In Colorado, Governor John Hickenlooper (D) signed an executive order on June 18 barring the use of state resources “for the purpose of separating children from their parents or legal guardians on the sole ground that their families are in violation of federal immigration laws.” The next day, Governor Phil Murphy (D) of New Jersey followed with an executive order of his own. And then, perhaps most bizarrely, Governor Andrew Cuomo (D) of New York tweeted an open letter to Vice President Pence quoting from the Emma Lazarus poem “The New Colossus” as affixed to the Statue of Liberty.
Resolutions of condemnation were filed in the California Senate on June 14 and its Assembly on June 22. The Senate’s resolution has already been voted out of committee and could be taken up on the floor at any time. Similar resolutions have been filed in Illinois, New Jersey and Pennsylvania.
In probably their biggest single reaction, seventeen states plus the District of Columbia sued the federal government over the issue in Seattle on June 26. Their lawsuit is, unsurprisingly, long on emotional rhetoric but short on any actual law.
By contrast, South Carolina Governor Henry McMaster (R) publicly proclaimed his full support for the Trump Administration, saying “I agree with the President 100%. If we don’t have secure borders, if a country doesn’t have borders, you don’t have a country … When someone breaks the law, they don’t take their children with them wherever they go[.]”
The mainstream media, of course, continues to press officials in other states that have yet to take public positions on either side, such as by the Kansas City Star editorializing, “Will Gov. Colyer and Kansas officials stand up for the migrant children in Topeka?” and the Tampa Bay Times rhetorically asking, “Pam Bondi opposes family separation and has taken on the feds before. So why not now?”

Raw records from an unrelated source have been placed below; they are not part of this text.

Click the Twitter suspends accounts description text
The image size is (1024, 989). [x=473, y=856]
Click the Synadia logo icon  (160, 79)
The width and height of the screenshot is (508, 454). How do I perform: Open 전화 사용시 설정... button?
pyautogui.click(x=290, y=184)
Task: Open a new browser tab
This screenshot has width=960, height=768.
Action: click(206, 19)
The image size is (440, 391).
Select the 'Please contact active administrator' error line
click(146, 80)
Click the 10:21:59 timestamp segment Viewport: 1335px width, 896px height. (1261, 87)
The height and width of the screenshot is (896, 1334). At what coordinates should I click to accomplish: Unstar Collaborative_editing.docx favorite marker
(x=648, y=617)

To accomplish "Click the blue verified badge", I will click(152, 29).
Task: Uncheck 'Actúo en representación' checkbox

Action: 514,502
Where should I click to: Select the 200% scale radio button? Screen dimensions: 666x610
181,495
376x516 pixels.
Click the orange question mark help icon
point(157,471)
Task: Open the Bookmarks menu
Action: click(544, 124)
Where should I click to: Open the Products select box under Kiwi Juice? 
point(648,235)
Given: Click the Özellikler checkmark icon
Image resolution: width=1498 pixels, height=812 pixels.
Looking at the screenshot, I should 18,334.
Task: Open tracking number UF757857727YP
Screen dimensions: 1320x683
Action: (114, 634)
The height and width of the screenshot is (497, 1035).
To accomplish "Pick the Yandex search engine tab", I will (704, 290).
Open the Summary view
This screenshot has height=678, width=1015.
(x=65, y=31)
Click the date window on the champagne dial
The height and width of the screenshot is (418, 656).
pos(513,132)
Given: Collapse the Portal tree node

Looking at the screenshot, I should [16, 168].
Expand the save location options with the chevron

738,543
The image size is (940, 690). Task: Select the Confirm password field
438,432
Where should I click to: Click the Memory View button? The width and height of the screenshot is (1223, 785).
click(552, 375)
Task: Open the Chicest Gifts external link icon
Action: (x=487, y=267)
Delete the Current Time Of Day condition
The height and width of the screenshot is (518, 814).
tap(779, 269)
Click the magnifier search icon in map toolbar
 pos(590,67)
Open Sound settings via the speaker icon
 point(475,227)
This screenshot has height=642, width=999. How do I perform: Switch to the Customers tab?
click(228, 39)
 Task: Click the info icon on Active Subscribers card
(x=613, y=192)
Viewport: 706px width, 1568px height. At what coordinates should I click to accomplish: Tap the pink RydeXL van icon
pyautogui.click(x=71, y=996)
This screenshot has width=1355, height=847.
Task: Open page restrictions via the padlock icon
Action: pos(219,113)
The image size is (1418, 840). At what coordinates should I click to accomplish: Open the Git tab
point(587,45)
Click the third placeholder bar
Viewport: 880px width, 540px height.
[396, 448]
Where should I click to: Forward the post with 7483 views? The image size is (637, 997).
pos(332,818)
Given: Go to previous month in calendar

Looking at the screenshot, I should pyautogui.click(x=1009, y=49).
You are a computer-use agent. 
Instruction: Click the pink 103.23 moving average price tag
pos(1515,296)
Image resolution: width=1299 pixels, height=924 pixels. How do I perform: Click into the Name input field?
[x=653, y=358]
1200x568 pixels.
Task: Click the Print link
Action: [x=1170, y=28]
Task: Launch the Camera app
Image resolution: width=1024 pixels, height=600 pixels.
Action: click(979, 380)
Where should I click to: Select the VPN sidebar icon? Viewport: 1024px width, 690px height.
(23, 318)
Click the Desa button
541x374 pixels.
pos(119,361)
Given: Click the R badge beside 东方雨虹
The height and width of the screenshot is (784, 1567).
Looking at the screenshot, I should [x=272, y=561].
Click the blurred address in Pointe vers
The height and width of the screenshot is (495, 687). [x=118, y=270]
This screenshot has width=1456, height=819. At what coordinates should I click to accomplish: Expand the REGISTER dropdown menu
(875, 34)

There is a consistent presumption in this ongoing narrative that the states should “resist” federal immigration law and President Trump’s policies of actually enforcing it. Whether the states either can or should try to interfere with this federal responsibility goes remarkably unquestioned. But the states that aren’t doing so should be commended for not overstepping their authority, being manipulated by open-borders activists (in or out of the media) or actually helping their own citizens.